All of the experts say it’s best to drink water – and never drink soda. Kelley says: “Drinking your calories is a way people really add weight because you’re not normally thinking about how many calories are in one Coke. And it’s not only the calories; it’s the worst enemy of anyone trying to live healthier and that is sugar. Sugar, when it is consumed and not burned off immediately is converted to fat by the body. So try to save those ice cream cones and Oreos for after a hard workout. They will be less destructive on the body than when you ingest that kind of sugar while you’re sitting around.”

Find exercise buddies
McDaniels says: “Stay in touch with friends during the break by creating a summer workout team. You can set exercise goals and even meet up to work out together.
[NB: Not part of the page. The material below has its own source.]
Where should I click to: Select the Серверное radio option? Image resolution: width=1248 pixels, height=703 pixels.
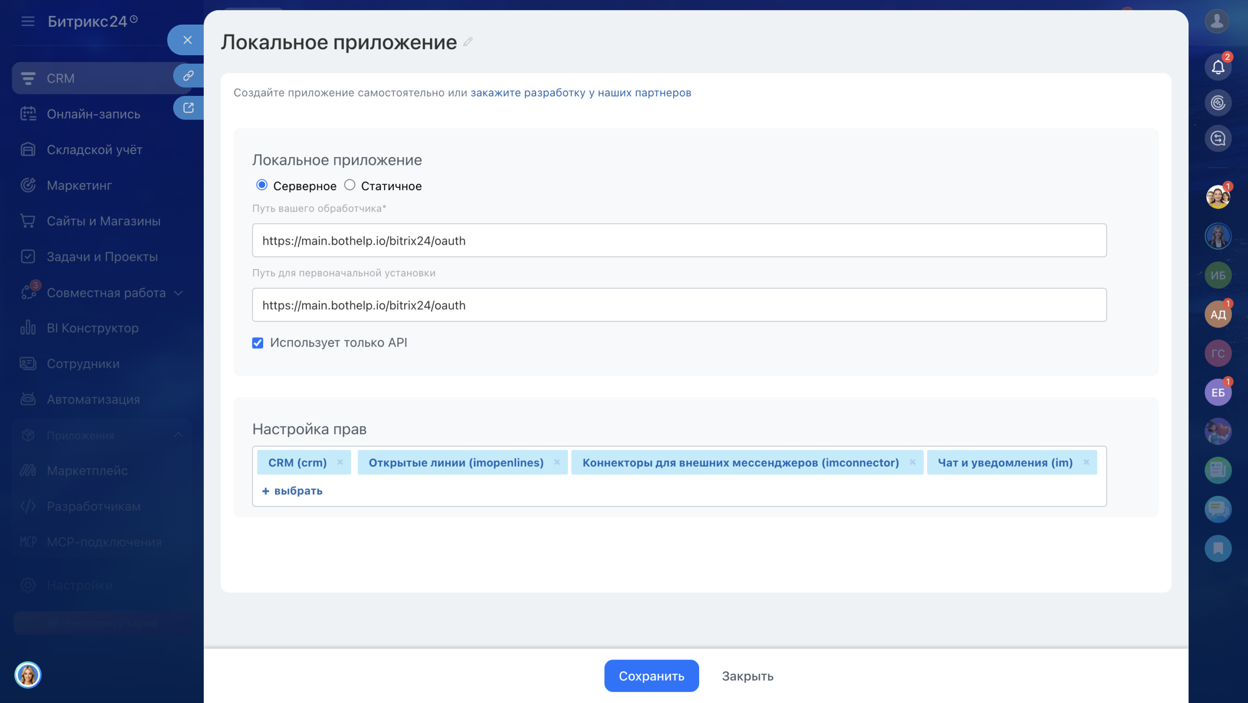click(262, 185)
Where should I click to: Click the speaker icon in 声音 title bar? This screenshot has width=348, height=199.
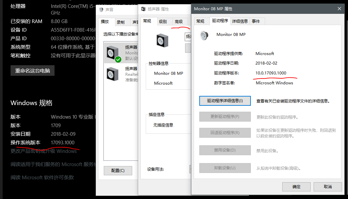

This can help you maintain your commitment to work out over the summer and help maintain your social connections — you’ll be all set for the fall semester both physically and socially.”

Get enough sleep
Angelo Zegarelli, the head athletic trainer at SUNY Geneseo, suggests: “You probably beat your body up pretty good keeping up with the rigors of an academic year, so rest up! You’ll be pulling coffee-fueled all-nighters in the library again before you know it.”

Seize the day
He also says to take advantage of your summer situations: “Mornings are usually the perfect time to get up and go for a bike ride or a brisk walk before the heat of the day hits. And don’t be afraid to actually swim a bit when visiting your friend’s pool – instead of just floating around on his inflatable sea horse.”